[练习任务]
1. 在阅读材料的配置代码中，RandomCrop 的 min_side_ratio 被设为多少？
2. 请判断下列说法是否与阅读材料相符，逐条回答“是”或“否”，并引用阅读材料中起决定作用的原文：(a) 骨干网络的类型是 CLIPResNet；(b) DBPostprocessor 的 text_repr_type 设为 'poly'；(c) 数据预处理中 bgr_to_rgb 设为 False。
3. 抄写阅读材料中从“The bug has”到“my own tasks/models/datasets.”的部分，首尾两处都包括在内。

### 阅读材料

CLIPResNet 训练中，突然上升nan。 #1918

zhaoguoqing12 · 2023-05-24T09:08:00Z

zhaoguoqing12
May 24, 2023

Prerequisite

I have searched Issues and Discussions but cannot get the expected help.
The bug has not been fixed in the latest version (0.x) or latest version (1.x).

Task

I have modified the scripts/configs, or I'm working on my own tasks/models/datasets.

Branch

main branch https://github.com/open-mmlab/mmocr

Environment

无

Reproduces the problem - code sample

model = dict(
type='DBNet',
backbone=dict(
type='CLIPResNet',
init_cfg=dict(
type='Pretrained',
checkpoint=
'https://download.openmmlab.com/mmocr/backbone/resnet50-oclip-7ba0c533.pth'
)),
neck=dict(
type='FPNC',
in_channels=[256, 512, 1024, 2048],
lateral_channels=256,
asf_cfg=dict(attention_type='ScaleChannelSpatial')),
det_head=dict(
type='DBHead',
in_channels=256,
module_loss=dict(type='DBModuleLoss'),
postprocessor=dict(
type='DBPostprocessor', text_repr_type='quad',
epsilon_ratio=0.002)),
data_preprocessor=dict(
type='TextDetDataPreprocessor',
mean=[123.675, 116.28, 103.53],
std=[58.395, 57.12, 57.375],
bgr_to_rgb=True,
pad_size_divisor=32))
train_pipeline = [
dict(type='LoadImageFromFile', color_type='color_ignore_orientation'),
dict(
type='LoadOCRAnnotations',
with_bbox=True,
with_polygon=True,
with_label=True),
dict(
type='TorchVisionWrapper',
op='ColorJitter',
brightness=0.12549019607843137,
saturation=0.5),
dict(
type='ImgAugWrapper',
args=[['Fliplr', 0.5], {
'cls': 'Affine',
'rotate': [-10, 10]
}, ['Resize', [0.5, 3.0]]]),
dict(type='RandomCrop', min_side_ratio=0.1),
dict(type='Resize', scale=(640, 640), keep_ratio=True),
dict(type='Pad', size=(640, 640)),
dict(
type='PackTextDetInputs',
meta_keys=('img_path', 'ori_shape', 'img_shape'))

######
### 原始数据

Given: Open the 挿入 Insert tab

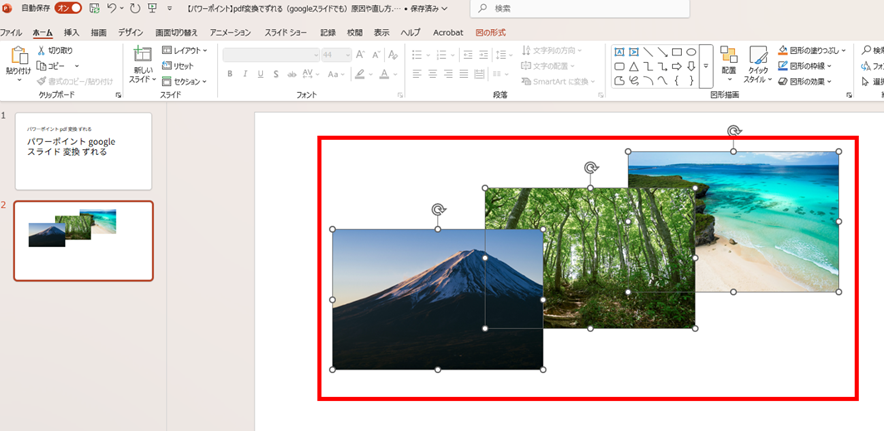Looking at the screenshot, I should 71,32.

######

[各题答案]
1. 0.1

2.
(a) 是。原文：“type='CLIPResNet'”
(b) 否。原文：“text_repr_type='quad'”
(c) 否。原文：“bgr_to_rgb=True”

3.
The bug has not been fixed in the latest version (0.x) or latest version (1.x).

Task

I have modified the scripts/configs, or I'm working on my own tasks/models/datasets.